* [WHAT TO WORK ON]:
Restate exactly, and only, the lines from the one with "Viewport: 723px width, 381px" through the end of the data, with both of those end lines kept. Drop any pictures.

* [MATERIAL FOR THIS EXERCISE]:
· · ·

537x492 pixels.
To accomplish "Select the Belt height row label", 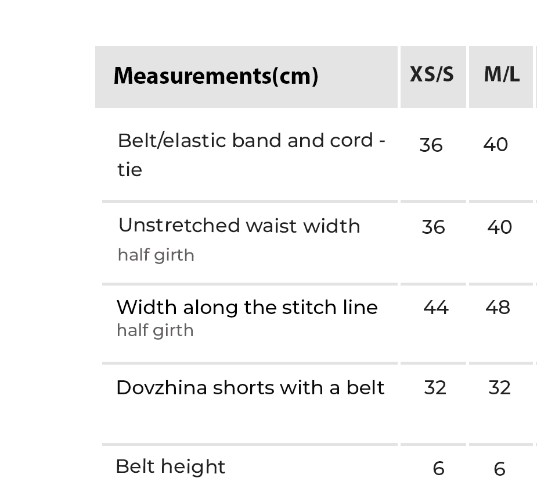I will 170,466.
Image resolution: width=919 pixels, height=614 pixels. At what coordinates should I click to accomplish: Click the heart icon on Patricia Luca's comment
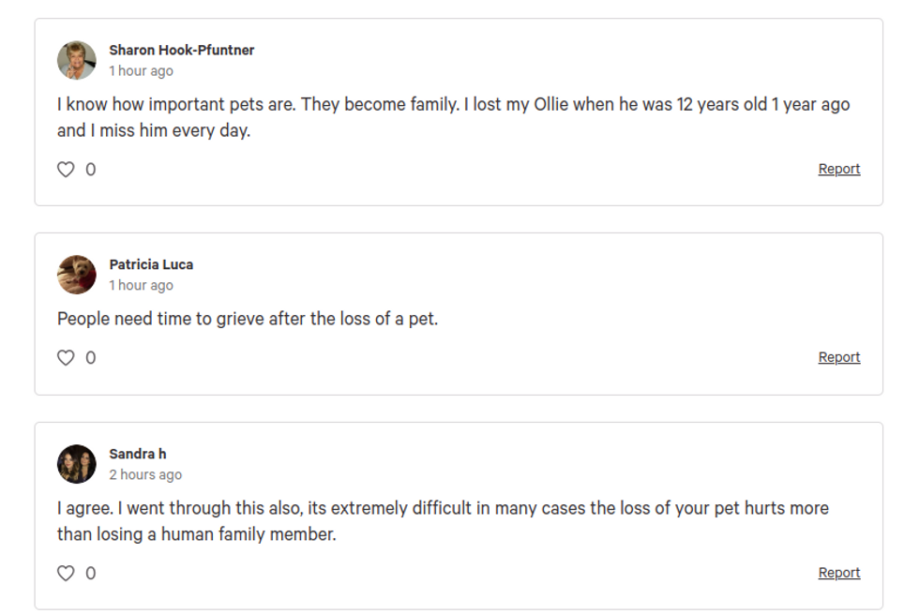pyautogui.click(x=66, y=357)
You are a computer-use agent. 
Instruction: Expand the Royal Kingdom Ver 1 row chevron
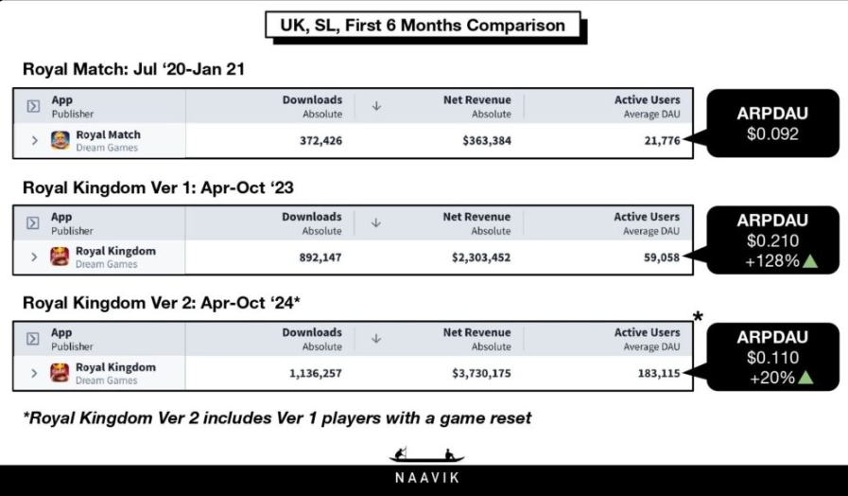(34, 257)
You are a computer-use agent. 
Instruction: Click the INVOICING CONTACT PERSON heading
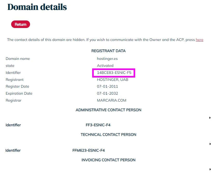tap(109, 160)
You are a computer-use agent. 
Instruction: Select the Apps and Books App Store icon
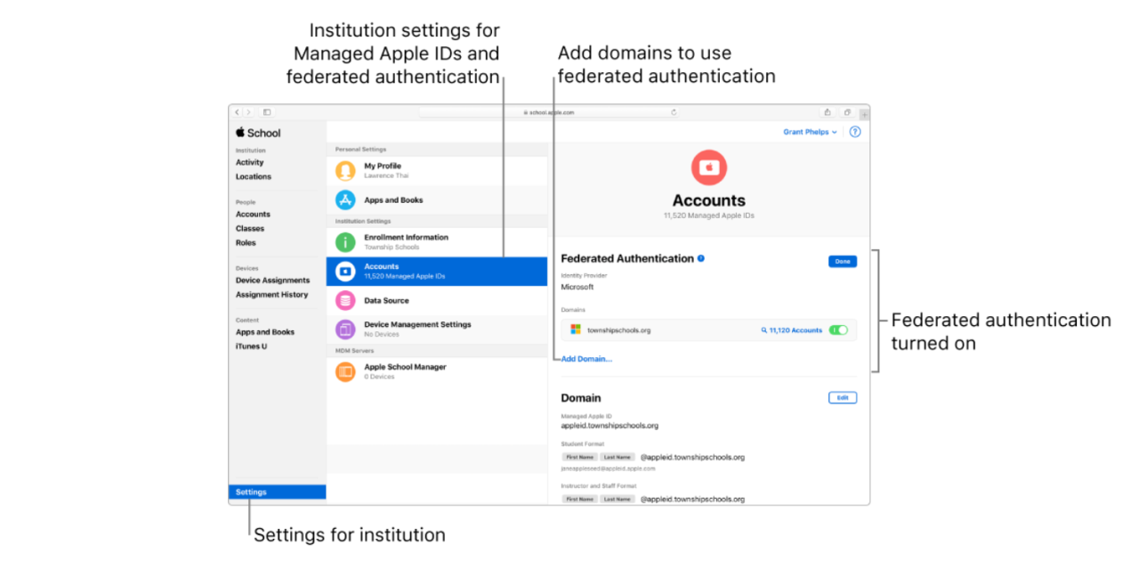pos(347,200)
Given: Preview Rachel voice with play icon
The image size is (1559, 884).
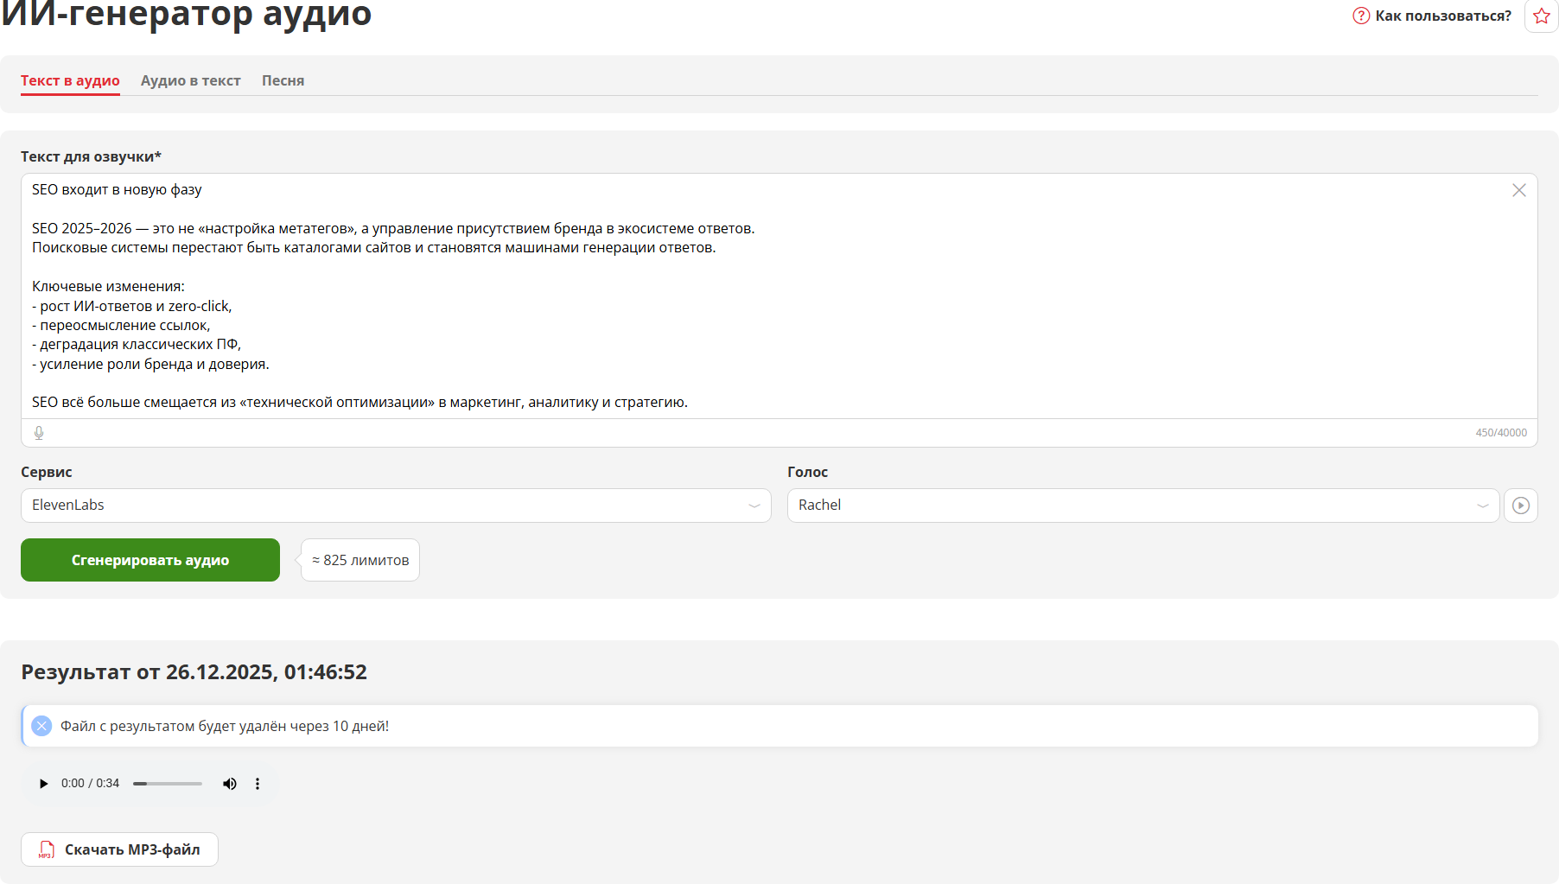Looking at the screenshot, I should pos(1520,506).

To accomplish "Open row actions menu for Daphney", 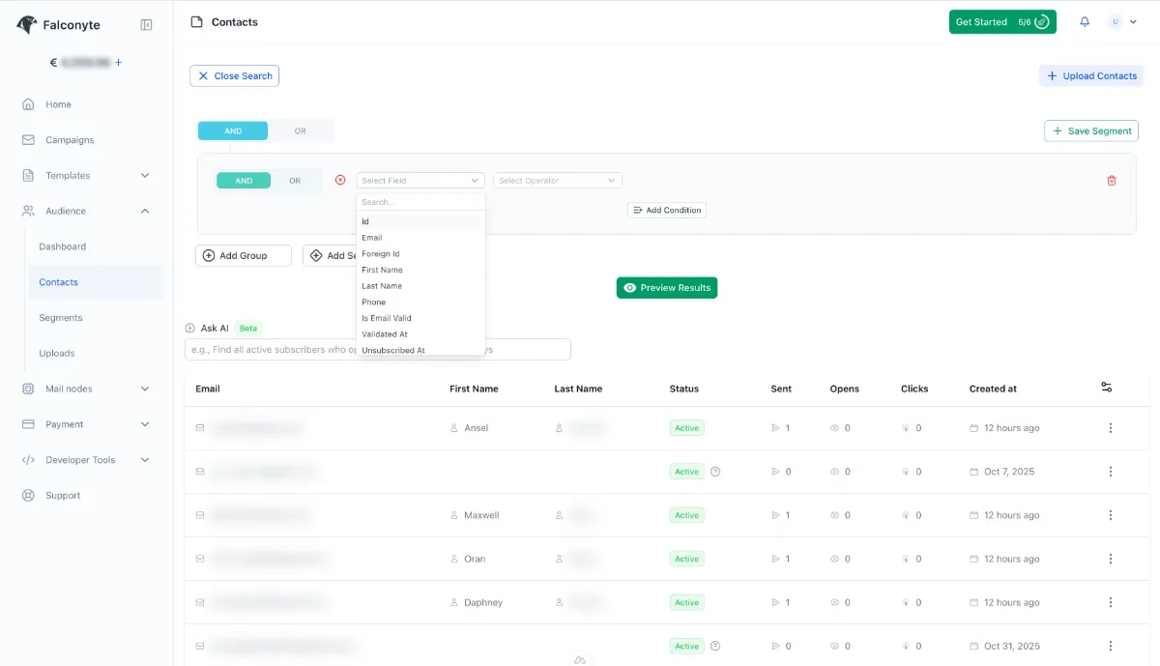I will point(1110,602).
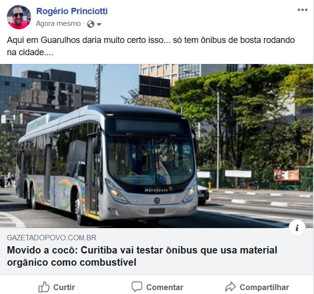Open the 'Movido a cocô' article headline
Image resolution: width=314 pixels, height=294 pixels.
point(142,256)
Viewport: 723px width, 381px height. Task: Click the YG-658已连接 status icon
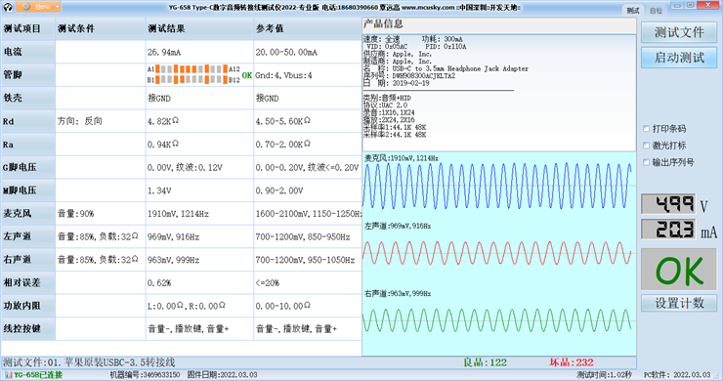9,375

· · ·

* [OUTPUT BELOW]:
Viewport: 723px width, 381px height. Task: Click the YG-658已连接 status icon
9,375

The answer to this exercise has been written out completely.